In the diagram attached a bar weighs 500 kg and is a 2D plane rigid body with mass centre at G. At the instant shown, the bar is moving horizontally at but reducing speed, causing horizontal deceleration as shown by vector a=-7i m/s². At the same time, the bar is being raised rapidly by anti-clockwise rotation of the support structure with angular velocity of magnitude ωr=2rad/s. All other kinematic components can be ignored. Assuming the forces at B can only be applied in the normal direction and that the support at point O is a frictionless pin joint construct Newtonian equations of motion, and use just the moment equation about Point O to calculate the instantaneous force in the hydraulic ram at point B.

Homework Equations

∑F_x = m*a_x

∑F_y = m*a_y

∑M_o = I*$\alpha$+m*ad

The Attempt at a Solution

I can see using the equations below that I$\alpha$=0 as there is no angular acceleration. I am struggling to work out what the acceleration component is in the "m*a*d" part of the equation. Can anyone please have a go at explaining (not solving) how I can find it?

Thanks

Mark

 

[Simon Bridge]

The rod is rotating anticlockwise, at a constant angular speed, about one end as that end moves to the right and decelerates.

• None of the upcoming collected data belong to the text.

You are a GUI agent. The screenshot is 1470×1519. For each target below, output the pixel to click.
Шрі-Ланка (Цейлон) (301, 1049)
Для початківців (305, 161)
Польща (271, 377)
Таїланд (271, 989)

Presumably there is an unbalanced centripetal force on the rod com that points at O.

Anyway:
Can you state in words what the "mad" part of the moment sum represents?
You may need to consult your notes.

Looks like "a" is the linear acceleration of the center of mass and "d" is the perpendicular-to-a distance from the pivot to the center of mass.

 

[mm391]

Solved. Thanks

 

[Simon Bridge]

Well done :)

 

[rezeew]

First, let's define our coordinate system and variables. Let the x-axis be horizontal and the y-axis be vertical, with the origin at point O. Let the acceleration of the bar be represented by a vector a = -7i m/s^2. Let the angular velocity of the support structure be represented by ωr = 2 rad/s. Let the distance from point O to point G be r.

Now, we can use the given information and the equations of motion to solve for the force at point B. We know that the force at point B is acting in the normal direction, so it can be represented by a vector B = Bn n, where Bn is the magnitude of the force and n is the unit vector in the normal direction.

First, we can use the equation ∑Fy = m*ay to solve for Bn. Since there is no acceleration in the y-direction, the equation becomes Bn = mg. We also know that the acceleration in the x-direction is given by a = -7i m/s^2. We can use this information to solve for the acceleration component in the "m*a*d" part of the moment equation.

Using the equation ∑Fx = m*ax, we can solve for the acceleration component in the x-direction, which is given by ad. This becomes ad = ma = (500 kg)(-7i m/s^2) = -3500i N.

Now, we can use the moment equation ∑Mo = I*\alpha+m*ad to solve for Bn. Since the angular acceleration is zero, the equation becomes ∑Mo = m*ad = Bnr. Plugging in the values we know, we get Bnr = (500 kg)(-3500i N)(r) = -1750ri Nm.

Finally, we can solve for Bn by dividing both sides by r, which gives us Bn = -1750i N. So the force at point B is -1750i N, meaning that it is acting in the negative x-direction and has a magnitude of 1750 N.

I hope this helps in understanding how to approach this problem. Remember to always define your variables and use the equations of motion to solve for the unknowns. Good luck!